In an opinion promulgated February 15, 1932, a majority of the court reversed the judgment and directed a dismissal of the action. A motion for rehearing was filed, and objections were filed thereto. Being doubtful of the correctness of our decision, we asked for and were favored with oral arguments *Page 157 upon the motion. After due consideration we now withdraw the opinion, and substitute this one in lieu thereof.

The complaint charges that the defendant failed and neglected[1] to keep a proper lookout, or any lookout, in the driving and operating of his automobile; that he drove his automobile at an excessive rate of speed, to-wit, at about 35 or 40 miles per hour, and struck the boy when driving at that rate; that he failed to give any warning or signal whatever; that he failed and neglected to have the automobile under proper control so as to stop in time to prevent striking the boy; that he was negligent by failing to run his automobile "in a reasonable and proper manner and at a rate of speed no greater than was reasonable under the conditions existing at the point of operation, taking into account the amount and character of traffic, condition of brakes, weight of vehicle, grade and width of highway, condition of service and freedom of obstruction to view ahead and so as not to endanger the life, limb and property of persons entitled to the use of said highway, and especially so as not to endanger the life and limb of the boy."

A general demurrer to the complaint was overruled and defendant answered denying all of the allegations respecting negligence, and alleging contributory negligence on part of the boy.
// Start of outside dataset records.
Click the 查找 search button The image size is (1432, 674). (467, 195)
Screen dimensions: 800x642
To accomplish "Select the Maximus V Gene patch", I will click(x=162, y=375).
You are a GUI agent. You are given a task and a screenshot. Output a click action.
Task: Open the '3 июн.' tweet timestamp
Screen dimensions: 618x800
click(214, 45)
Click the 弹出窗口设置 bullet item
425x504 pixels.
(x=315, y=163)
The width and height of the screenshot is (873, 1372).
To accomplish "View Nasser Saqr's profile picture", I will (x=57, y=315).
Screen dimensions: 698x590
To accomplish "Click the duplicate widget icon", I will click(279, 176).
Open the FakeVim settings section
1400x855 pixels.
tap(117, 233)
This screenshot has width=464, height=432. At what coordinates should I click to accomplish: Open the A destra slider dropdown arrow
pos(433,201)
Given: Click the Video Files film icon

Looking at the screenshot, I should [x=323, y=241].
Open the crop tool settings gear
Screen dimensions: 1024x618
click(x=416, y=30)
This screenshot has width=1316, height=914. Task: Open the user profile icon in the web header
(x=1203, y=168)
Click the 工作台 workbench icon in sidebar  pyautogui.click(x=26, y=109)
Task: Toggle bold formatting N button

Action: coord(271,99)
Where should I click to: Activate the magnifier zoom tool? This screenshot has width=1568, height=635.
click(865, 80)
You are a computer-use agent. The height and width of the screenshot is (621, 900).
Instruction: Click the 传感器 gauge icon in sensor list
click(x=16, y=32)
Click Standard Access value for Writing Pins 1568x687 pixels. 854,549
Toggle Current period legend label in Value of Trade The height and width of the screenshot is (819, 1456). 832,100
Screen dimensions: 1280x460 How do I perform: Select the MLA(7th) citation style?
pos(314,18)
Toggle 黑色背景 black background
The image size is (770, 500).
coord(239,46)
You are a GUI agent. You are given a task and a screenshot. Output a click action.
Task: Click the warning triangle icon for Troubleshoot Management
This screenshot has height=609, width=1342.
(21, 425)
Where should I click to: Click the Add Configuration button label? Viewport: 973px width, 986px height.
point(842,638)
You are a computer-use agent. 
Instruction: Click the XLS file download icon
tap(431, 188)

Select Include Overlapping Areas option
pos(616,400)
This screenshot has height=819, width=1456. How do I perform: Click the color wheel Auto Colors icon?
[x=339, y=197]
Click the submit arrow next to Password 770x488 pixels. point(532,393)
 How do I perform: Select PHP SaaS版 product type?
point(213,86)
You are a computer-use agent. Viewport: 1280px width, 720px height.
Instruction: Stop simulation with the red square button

The plaintiff replied, denying defendant's allegations of contributory negligence.

Defendant's counsel argue that the complaint does not state[2] sufficient facts, and urge especially that the allegations as to defendant's negligence in failing to keep a lookout are mere conclusions of law. With this we do not agree. The averment that the defendant failed and neglected to keep any lookout in driving his automobile is a terse allegation of an ultimate fact. The complaint states a cause of action.

The accident occurred on East Park Street between Oklahoma Street on the west and Covert Street on the east, in the city of Butte. The block is 787 feet in length. Two car tracks run parallel in East Park Street. About midway between Covert and Oklahoma Streets the street-cars stop at a platform *Page 158 between the tracks, but there is no crossing indicated on Park Street at this point. The distance from the south curb of Park Street to the south rail is 19 feet, and from the north rail to the north curb it is 20 feet. The street from curb to curb is 55 feet wide. Material points are the northwest corner of Sacred Heart School, due south from the platform where the cars stop, and the Manx Bakery, north of Park Street and 50 feet or more east from a line drawn due north from the east end of the platform. The accident happened in the street north of the north track and in front of the bakery. The distance from the west line of the bakery to the west line of Oklahoma Street is 396.3 feet. On the north side of the street there was an ornamental street light 58 feet west of the Manx Bakery, and a similar light 108 feet to the east of the first light mentioned; on the south side of the street there were similar lights opposite those on the north side.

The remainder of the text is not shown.